◆ **GOAL OF THE EXERCISE**:
All of the data needs to be reproduced with no alterations.

(Excerpts from a dataset)
++++
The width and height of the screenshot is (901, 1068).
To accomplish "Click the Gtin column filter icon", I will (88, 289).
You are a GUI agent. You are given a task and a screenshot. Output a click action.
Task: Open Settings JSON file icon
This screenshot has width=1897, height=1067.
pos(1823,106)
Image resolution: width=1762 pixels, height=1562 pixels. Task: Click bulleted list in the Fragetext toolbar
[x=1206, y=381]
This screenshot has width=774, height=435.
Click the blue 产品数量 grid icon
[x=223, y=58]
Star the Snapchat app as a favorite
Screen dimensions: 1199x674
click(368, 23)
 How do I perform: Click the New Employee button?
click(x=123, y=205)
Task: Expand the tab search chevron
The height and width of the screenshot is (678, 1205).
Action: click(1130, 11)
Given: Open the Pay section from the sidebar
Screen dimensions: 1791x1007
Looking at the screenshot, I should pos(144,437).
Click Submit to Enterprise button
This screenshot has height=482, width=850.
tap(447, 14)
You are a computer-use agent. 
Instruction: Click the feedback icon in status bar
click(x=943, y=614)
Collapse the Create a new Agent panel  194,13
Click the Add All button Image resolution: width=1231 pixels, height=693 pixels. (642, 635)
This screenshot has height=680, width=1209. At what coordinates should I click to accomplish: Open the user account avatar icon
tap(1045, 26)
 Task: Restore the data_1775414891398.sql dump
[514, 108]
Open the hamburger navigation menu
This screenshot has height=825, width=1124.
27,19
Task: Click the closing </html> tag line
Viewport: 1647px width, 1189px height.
++++
◆ **SOLUTION TO THIS TASK**:
The width and height of the screenshot is (901, 1068).
To accomplish "Click the Gtin column filter icon", I will (88, 289).
You are a GUI agent. You are given a task and a screenshot. Output a click action.
Task: Open Settings JSON file icon
This screenshot has width=1897, height=1067.
pos(1823,106)
Image resolution: width=1762 pixels, height=1562 pixels. Task: Click bulleted list in the Fragetext toolbar
[x=1206, y=381]
This screenshot has width=774, height=435.
Click the blue 产品数量 grid icon
[x=223, y=58]
Star the Snapchat app as a favorite
Screen dimensions: 1199x674
click(368, 23)
 How do I perform: Click the New Employee button?
click(x=123, y=205)
Task: Expand the tab search chevron
The height and width of the screenshot is (678, 1205).
Action: click(1130, 11)
Given: Open the Pay section from the sidebar
Screen dimensions: 1791x1007
Looking at the screenshot, I should pos(144,437).
Click Submit to Enterprise button
This screenshot has height=482, width=850.
tap(447, 14)
You are a computer-use agent. 
Instruction: Click the feedback icon in status bar
click(x=943, y=614)
Collapse the Create a new Agent panel  194,13
Click the Add All button Image resolution: width=1231 pixels, height=693 pixels. (642, 635)
This screenshot has height=680, width=1209. At what coordinates should I click to accomplish: Open the user account avatar icon
tap(1045, 26)
 Task: Restore the data_1775414891398.sql dump
[514, 108]
Open the hamburger navigation menu
This screenshot has height=825, width=1124.
27,19
Task: Click the closing </html> tag line
Viewport: 1647px width, 1189px height.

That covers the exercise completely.